_Instructions_.
#1 In the coronavirus article, how many U.S. coronavirus cases had the CDC announced as of March 5?
#2 Please quote the coronavirus article word for word, starting at the words "Coronavirus outbreaks worries" and ending after "on March 4.".

_Document segment_.
----------

Coronavirus outbreaks worries many in the U.S.


Junior Laura Minassian washes her hands to prevent coronavirus infection.

As the coronavirus spreads, field trips have been cancelled. All GUSD schools are not allowed to go on any field trips, as a safety precaution to the coronavirus, according to an announcement from Vivian Ekchian on March 4. 

Clark students have expressed their concern as the growing number of cases of COVID-19 (the illness caused by the coronavirus) were reported in the United States in the past few weeks. 

“In Health [class], we recently watched a movie, [Contagion], about a pandemic that swept over the entire world,” said freshman Emiliya Isagholian. “After watching that movie, I became very scared and worried. I thought to myself, ‘This might be me in a few days or months.’” 

On March 5, The Centers for Disease Control and Prevention(CDC) announced a total of 100 coronavirus cases in the U.S. Over the course of the week, GUSD Supt. Vivian Ekchian wrote several emails regarding the coronavirus, sharing prevention methods and a reassurance that there are protocols being established if someone gets the coronavirus. 

Some may feel panicked, but the CDC advises during these kinds of situations it is best to remain calm and to be prepared for what could happen. It is important to keep good hygiene habits, washing your hands very often to avoid direct contact with disease, according to the World Health Organization.

The coronavirus has also started a new trend on Tik Tok, the new social media app that everyone is obsessed with. It is a sound where people are dancing and celebrating, while the sound playing is “It’s corona time!” 

“The newfound virus is nothing to joke about,” said health teacher Shari Scott-Sawyer. 

And it really isn’t. According to the CDC, on March 5, there have been 19 reported deaths in the U.S. 

Now, the state of California and the state of Washington are both under state of emergency.

----------

_Items stored from a collection_.
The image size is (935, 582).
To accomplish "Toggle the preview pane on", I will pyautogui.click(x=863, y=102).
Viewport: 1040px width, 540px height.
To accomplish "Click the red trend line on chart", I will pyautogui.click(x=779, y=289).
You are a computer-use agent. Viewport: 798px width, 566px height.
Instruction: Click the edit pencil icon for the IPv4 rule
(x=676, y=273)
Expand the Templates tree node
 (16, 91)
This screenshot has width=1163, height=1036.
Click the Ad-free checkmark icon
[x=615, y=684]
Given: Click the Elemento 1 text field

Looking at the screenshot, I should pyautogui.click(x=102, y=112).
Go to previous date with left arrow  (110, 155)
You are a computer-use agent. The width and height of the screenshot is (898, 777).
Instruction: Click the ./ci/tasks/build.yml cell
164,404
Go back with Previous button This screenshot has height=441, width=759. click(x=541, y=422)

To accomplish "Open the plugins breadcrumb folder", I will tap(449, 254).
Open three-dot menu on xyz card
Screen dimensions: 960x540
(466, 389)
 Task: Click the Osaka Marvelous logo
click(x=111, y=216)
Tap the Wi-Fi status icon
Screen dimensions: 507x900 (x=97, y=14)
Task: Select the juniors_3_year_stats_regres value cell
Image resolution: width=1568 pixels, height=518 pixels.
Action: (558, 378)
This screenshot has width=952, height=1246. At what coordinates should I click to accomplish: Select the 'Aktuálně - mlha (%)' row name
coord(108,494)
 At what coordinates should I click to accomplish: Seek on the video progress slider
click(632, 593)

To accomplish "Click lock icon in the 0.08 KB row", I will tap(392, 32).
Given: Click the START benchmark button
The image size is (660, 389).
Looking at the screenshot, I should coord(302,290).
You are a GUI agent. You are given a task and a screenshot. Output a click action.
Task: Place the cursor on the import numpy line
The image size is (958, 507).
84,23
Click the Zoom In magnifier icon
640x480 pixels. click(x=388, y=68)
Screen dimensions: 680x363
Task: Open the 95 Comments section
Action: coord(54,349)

----------

_Task answers_.
#1 A total of 100 cases.

#2
Coronavirus outbreaks worries many in the U.S.


Junior Laura Minassian washes her hands to prevent coronavirus infection.

As the coronavirus spreads, field trips have been cancelled. All GUSD schools are not allowed to go on any field trips, as a safety precaution to the coronavirus, according to an announcement from Vivian Ekchian on March 4.